We needed to fix up the attic so the boys would have space to sleep. Winter of ’84. That’s when I met Tex Jawort at UBC Building Supplies. He helped me load a lot of 2x4s and insulation and sheetrock into our old VW van. I remember that Tex admired the van. My nephew helped fix up the attic. The access to the attic was in our back bedroom, so I cut a hole from the dining room into the stairway. I cut the outline of the new doorway in the lath and plaster, then took a run at it with a cinder block. Just as I was crashing into the wall with the block, Penny walked into the house, home from work.
End of Carl’s Junior Year
June 15, 1940
Carl’s dad gave him a ride from Kalispell to the entrance of Glacier National Park in his old black Plymouth. Bud had the packsack with clothes, shoes, extra warm clothes, rain gear and his rifle. Park Service fire lookouts and guards were allowed to bring a rifle in those days to discourage bears. He had what he would need for his first summer as a Park Service fire lookout.
His dad took him past Columbia Falls, past Hungry Horse, and let him off at the West Glacier Ranger Station.
Bud clumped in through the front screen door into the front office. He noticed that quite a few had walked onto the floor with corked boots because of the black dots–spike holes–in the deck. The place smelled like newly sawn wood.

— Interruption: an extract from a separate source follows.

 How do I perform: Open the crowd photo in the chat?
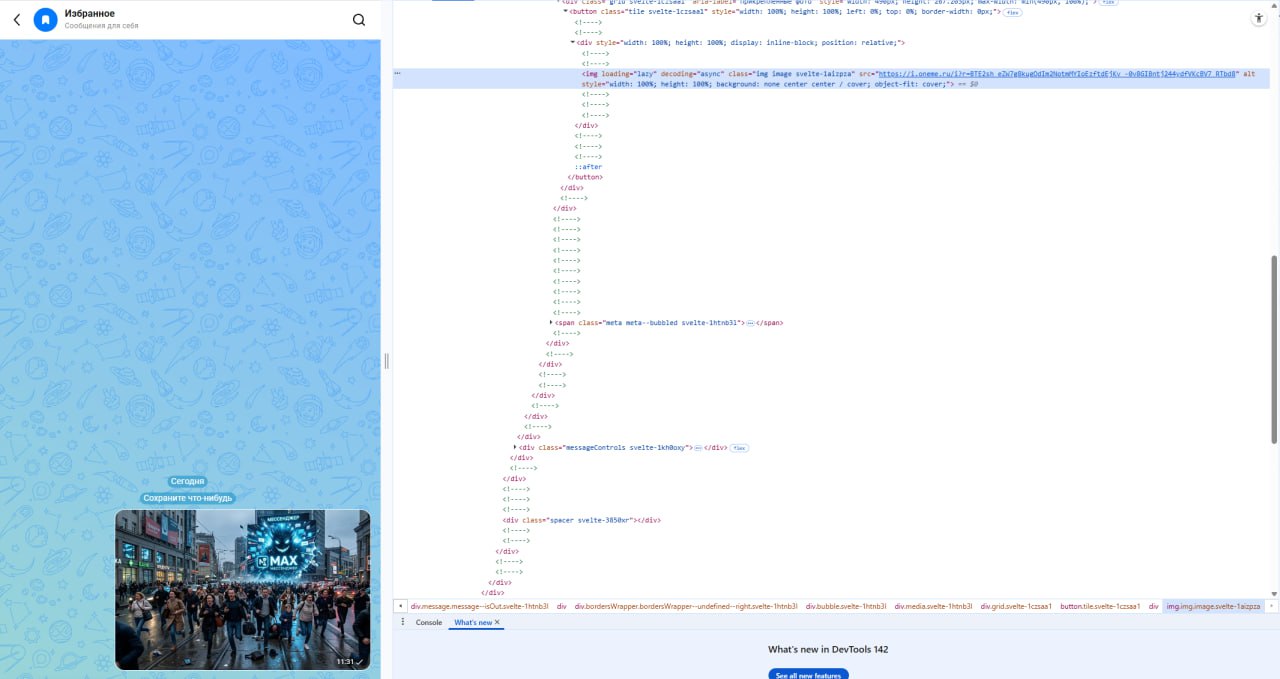coord(242,589)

No one was there. He dropped his pack and leaned his rifle, then, after walking around, thumbed through the display of maps and other amenities offered to the tourists from all over the world who visited Glacier National Park. A wall map captured his attention on the other side of a counter. Bud walked around to study it. He located West Glacier, then followed the North Fork of the Flathead River until he reached a horseshoe bend where he found Huckleberry Mountain. That would be his job this summer: to man the lookout and watch for fires.

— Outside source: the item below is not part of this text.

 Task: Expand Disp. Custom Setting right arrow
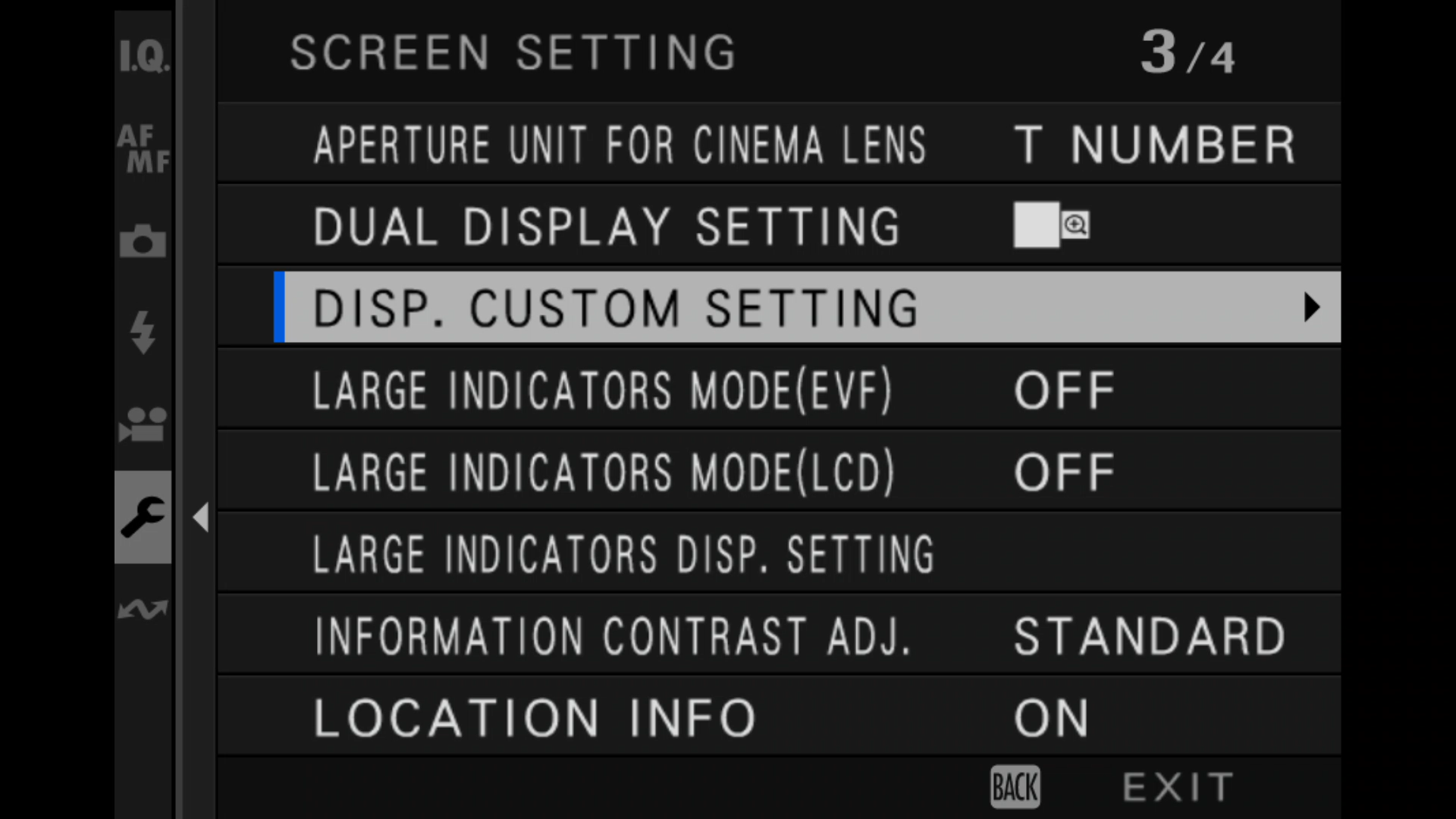pos(1312,307)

“Hey. Anybody home? Hello.”
Still nobody came, so Bud walked through to the office back door and onto a sort of broad gravel yard flanked by warehouses and garages with huge touring cars. Everyone called them jammers, he found out later.
He heard a man’s voice from a nearby warehouse. He poked his head around the edge of the door and saw a young uniformed man he later learned was Ralph Fulp, speaking to a group of mostly youths approximately his age. Bud recognized about half of them: There were the Huck brothers, Garvin and Vernal; Leslie Cornelius, Rob Jystad, Art Anderson and Don Bolton. Also a much older man. In those days the women were hired separately and always got office jobs. Everyone in the group was headed to work on a fire lookout tower. Leslie Cornelius, the only one who lived in the Park year around at the railroad town at Essex, was assigned to Swiftcurrent Mountain. Bolton got Waterton Lake; Anderson, Hornet Peak; Jystad, Hubbart Mountain; the Huck twins: Garvin got Scalplock Mountain and Vernal got Loneman; an old-timer, Scotty Beaton, got Numa Ridge as he had for the previous 17 summers. Carl got Huckleberry Mountain.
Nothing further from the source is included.